Page 1 of 1

lookup with LIKE and not with EQUAL

Posted: Mon Feb 15, 2016 8:34 am
by Gius
Hello,

We have a small table , that contains "words".
Then I have a table with one field of address

What I have to do is to check if the address contains the words".
In SQL is something like

select * from table_adress , table_words
where table_adress.address like '%words%'

As we are not working with a database but with a file, then How can I do this in datastage ?

Thank you -

Posted: Mon Feb 15, 2016 8:59 am
by chulett
Where does the file come into play? All you've mentioned are two tables and then you say that you are 'not working with a database'. :?

Posted: Mon Feb 15, 2016 9:59 am
by Gius
Sorry , it is not 2 input tables, but 2 input files
Exactly what we have to do is we have one file with the addresses and another that is a catalog ( with swear words ) and we find one of those swear word in the address , then we have to blank it.

The catalog file with the swear word is not fixed , it can change

thank you

Posted: Mon Feb 15, 2016 4:26 pm
by ray.wurlod
In the controlling sequence read the WORDS file and construct the SQL statement. Pass this to the job as a job parameter.

You could use an awk script or a DataStage server routine to construct the SQL - whichever you are comfortable with.

Posted: Mon Feb 15, 2016 5:00 pm
by chulett
Ray, the SQL was just there as an example of how they would do it if a database was involved. One isn't. These are two files they need to work with.

Posted: Mon Feb 15, 2016 10:21 pm
by rkashyap
You have mentioned OS as Windows. Is that the DataStage Server OS? If yes, then some of the options for solving this issue are:

1. Load the contents of the file/files to a database table(s). Subsequently you can follow Ray's suggestion (above) or use sparse lookup with "LIKE/NOT LIKE" clause.

2. (Server job) Another option for partial key lookup used to be hash file/UV stage. You will be able to search for some examples on this forum.


Following options use Unix commands. You may be able to use these commands on a Windows OS leveraging MKS Toolkit.

Assumption: Word file contains just the undesirable words.

3. To drop the lines with the "word", use following command in External source stage

Code: Select all

egrep  -v -f <WordFile> <AddressFile>
4. To drop the "word" from address file, use following command in External source stage

Code: Select all

sed -e 's/^/s\//' -e 's/$/\/\/g;/' <WordFile>|tr '\n' ' '|xargs -i sed {}<AddressFile>

Note: There is a finite limit on length of argument passed to xargs.

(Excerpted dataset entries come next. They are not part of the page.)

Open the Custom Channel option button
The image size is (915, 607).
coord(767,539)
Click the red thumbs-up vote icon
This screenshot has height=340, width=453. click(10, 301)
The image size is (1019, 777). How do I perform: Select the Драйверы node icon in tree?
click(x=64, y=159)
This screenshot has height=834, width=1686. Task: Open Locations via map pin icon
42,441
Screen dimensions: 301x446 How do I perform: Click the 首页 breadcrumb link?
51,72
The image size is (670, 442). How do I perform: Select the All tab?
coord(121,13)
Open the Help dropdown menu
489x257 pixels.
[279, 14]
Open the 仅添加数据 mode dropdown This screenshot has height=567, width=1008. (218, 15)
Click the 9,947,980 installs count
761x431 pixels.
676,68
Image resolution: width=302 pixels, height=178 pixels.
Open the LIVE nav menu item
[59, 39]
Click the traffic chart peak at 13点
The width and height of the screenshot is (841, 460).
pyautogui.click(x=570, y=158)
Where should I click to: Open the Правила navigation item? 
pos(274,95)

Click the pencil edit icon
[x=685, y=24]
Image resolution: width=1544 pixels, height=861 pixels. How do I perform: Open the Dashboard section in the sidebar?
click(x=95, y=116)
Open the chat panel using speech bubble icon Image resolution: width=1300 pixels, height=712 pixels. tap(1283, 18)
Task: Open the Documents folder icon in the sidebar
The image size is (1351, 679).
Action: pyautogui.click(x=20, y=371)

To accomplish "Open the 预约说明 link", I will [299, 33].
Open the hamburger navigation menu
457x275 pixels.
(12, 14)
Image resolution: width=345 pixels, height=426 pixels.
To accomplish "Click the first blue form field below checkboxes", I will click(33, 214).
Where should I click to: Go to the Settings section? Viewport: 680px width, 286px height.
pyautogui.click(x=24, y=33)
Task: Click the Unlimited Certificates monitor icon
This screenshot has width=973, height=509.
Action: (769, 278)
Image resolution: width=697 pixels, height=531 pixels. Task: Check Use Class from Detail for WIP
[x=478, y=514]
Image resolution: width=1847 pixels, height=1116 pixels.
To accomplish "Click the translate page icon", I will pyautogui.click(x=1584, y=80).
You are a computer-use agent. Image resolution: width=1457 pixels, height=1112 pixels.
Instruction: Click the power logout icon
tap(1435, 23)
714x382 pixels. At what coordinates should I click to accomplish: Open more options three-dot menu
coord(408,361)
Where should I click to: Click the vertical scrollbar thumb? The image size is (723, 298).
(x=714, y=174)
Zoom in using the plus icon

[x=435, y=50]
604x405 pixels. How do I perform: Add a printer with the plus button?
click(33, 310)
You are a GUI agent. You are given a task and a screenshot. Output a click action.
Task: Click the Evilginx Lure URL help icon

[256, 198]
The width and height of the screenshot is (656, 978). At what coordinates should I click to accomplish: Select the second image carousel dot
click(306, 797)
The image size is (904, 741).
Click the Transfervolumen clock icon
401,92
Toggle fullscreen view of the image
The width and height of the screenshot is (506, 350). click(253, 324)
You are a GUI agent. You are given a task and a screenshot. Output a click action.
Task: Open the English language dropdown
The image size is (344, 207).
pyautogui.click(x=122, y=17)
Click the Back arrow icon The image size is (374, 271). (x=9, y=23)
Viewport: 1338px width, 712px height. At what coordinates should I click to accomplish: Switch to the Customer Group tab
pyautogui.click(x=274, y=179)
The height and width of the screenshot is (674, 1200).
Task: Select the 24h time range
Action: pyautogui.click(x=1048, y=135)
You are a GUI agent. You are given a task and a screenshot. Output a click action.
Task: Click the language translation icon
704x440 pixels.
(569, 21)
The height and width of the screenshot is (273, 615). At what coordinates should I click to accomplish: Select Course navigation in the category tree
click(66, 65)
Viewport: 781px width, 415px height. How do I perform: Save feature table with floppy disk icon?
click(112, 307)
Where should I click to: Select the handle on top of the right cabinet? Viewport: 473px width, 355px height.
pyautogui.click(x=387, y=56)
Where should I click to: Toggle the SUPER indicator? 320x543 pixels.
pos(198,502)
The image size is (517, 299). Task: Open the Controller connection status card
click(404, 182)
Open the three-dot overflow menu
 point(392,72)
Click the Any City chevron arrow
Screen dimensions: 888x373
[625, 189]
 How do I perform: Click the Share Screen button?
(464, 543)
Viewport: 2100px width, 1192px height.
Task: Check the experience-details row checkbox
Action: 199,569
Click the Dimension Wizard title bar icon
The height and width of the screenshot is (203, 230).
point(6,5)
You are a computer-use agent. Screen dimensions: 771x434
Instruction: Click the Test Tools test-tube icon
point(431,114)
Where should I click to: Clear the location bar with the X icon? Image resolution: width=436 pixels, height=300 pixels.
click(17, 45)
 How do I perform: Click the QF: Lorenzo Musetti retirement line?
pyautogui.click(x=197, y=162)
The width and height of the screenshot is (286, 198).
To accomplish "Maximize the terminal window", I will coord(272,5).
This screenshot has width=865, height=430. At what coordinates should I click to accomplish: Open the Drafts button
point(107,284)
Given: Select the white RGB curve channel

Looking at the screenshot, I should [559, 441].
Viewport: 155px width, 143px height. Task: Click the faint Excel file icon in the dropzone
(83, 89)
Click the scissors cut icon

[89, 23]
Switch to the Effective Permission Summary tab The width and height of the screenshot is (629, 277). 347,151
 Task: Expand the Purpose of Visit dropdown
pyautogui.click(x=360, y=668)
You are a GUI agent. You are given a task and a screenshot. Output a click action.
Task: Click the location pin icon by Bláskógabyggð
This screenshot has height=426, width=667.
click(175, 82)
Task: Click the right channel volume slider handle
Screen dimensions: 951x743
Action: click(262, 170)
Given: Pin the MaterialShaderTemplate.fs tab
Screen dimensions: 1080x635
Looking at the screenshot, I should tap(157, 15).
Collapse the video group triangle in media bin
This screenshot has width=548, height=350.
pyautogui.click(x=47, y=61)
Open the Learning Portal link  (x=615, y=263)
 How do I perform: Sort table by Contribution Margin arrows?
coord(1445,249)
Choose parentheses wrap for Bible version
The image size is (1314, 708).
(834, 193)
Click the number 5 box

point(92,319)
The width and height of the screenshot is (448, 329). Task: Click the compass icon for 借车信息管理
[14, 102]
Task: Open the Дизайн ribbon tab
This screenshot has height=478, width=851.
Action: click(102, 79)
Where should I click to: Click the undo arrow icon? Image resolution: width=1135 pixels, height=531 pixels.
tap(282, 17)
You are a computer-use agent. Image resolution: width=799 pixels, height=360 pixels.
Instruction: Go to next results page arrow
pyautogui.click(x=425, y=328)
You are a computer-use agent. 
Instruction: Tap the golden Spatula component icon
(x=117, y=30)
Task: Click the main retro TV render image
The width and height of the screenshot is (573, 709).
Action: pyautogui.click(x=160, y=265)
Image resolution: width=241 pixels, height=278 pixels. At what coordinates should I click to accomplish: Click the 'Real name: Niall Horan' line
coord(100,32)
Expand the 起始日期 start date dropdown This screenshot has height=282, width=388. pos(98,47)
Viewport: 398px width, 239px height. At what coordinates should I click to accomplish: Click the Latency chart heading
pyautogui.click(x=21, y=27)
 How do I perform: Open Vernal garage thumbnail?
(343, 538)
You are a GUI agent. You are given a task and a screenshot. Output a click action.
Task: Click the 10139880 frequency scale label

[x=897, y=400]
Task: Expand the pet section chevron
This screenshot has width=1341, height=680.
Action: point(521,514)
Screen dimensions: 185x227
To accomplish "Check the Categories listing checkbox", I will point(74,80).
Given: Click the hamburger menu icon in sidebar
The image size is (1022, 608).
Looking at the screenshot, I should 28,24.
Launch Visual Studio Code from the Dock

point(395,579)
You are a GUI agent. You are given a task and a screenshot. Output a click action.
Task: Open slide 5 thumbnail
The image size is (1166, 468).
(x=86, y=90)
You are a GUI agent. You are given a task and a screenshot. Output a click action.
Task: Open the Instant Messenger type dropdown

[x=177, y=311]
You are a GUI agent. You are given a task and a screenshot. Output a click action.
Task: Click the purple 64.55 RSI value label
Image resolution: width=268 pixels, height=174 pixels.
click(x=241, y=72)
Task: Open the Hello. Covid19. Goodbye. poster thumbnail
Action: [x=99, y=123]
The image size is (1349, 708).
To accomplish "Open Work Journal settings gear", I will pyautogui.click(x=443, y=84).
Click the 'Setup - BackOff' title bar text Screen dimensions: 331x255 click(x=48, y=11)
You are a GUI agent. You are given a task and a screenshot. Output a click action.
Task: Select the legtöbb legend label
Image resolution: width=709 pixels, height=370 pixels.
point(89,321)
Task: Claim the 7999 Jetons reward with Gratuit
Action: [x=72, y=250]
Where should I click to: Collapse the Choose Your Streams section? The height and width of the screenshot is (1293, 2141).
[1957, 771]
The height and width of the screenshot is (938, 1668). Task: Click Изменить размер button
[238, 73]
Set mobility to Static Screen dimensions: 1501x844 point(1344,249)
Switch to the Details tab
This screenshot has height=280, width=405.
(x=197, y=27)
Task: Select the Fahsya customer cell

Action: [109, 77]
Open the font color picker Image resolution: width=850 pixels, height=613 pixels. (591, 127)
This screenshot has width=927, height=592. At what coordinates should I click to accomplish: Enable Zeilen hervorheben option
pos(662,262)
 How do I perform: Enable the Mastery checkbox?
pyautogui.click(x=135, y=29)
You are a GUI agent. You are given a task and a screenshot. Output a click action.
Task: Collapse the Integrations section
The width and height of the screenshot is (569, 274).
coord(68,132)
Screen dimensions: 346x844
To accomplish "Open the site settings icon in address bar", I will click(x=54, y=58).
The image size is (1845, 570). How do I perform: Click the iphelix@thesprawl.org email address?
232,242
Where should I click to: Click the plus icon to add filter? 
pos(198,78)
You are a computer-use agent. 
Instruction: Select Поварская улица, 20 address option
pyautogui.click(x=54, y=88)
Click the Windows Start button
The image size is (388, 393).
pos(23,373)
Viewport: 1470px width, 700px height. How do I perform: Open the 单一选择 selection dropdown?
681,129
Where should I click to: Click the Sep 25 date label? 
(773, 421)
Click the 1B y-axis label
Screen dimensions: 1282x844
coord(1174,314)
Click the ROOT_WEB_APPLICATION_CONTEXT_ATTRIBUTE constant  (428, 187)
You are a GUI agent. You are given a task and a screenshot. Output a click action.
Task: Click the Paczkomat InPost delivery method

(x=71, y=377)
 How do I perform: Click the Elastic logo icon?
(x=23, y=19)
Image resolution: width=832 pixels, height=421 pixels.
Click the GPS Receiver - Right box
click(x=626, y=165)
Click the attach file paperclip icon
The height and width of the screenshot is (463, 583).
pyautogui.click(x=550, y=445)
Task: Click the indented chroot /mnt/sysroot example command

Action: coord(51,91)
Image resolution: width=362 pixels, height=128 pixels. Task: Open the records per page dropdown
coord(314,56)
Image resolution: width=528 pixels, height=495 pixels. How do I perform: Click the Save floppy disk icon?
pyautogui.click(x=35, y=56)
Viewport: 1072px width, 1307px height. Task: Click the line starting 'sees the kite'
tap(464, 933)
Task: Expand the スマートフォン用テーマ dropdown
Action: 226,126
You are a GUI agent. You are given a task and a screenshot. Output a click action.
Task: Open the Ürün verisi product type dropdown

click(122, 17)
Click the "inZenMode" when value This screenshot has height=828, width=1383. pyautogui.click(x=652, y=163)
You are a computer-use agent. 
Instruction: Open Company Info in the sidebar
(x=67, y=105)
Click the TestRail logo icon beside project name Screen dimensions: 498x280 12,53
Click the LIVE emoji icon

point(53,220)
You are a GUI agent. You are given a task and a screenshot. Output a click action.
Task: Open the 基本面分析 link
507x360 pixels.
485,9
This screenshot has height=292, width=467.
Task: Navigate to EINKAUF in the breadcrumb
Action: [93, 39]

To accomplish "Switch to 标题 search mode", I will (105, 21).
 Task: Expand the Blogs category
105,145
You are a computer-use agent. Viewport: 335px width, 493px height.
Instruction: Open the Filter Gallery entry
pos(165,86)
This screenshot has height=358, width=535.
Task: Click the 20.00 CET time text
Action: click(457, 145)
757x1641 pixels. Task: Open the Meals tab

These limits vary by flavor of Unix.

Posted: Tue Feb 16, 2016 5:04 am
by Thomas.B
You can also use the DataStage functions, ex :

Code: Select all

If Count(FullString,Word) > 0
    Then --> Word is in FullString
Else     --> Word is not in FullString

Code: Select all

If index(FullString,Word,1) > 0
	Then --> Word is in FullString
Else    --> Word is not in FullString

Posted: Tue Feb 16, 2016 5:21 am
by Gius
Hello,
the problem is the "Word" , is not just ONE word , is a list of words
thank you -

Posted: Tue Feb 16, 2016 6:53 am
by qt_ky
Yes, it can be done with a bit of careful work in three steps:

1) Transformer stage loop to parse each address record into individual words or tokens, based on whitespace (stage var using Dcount() function, loop to iterate and use Field() function, also per record output both the Dcount value and the @ITERATION value as you will need them in step 3 below)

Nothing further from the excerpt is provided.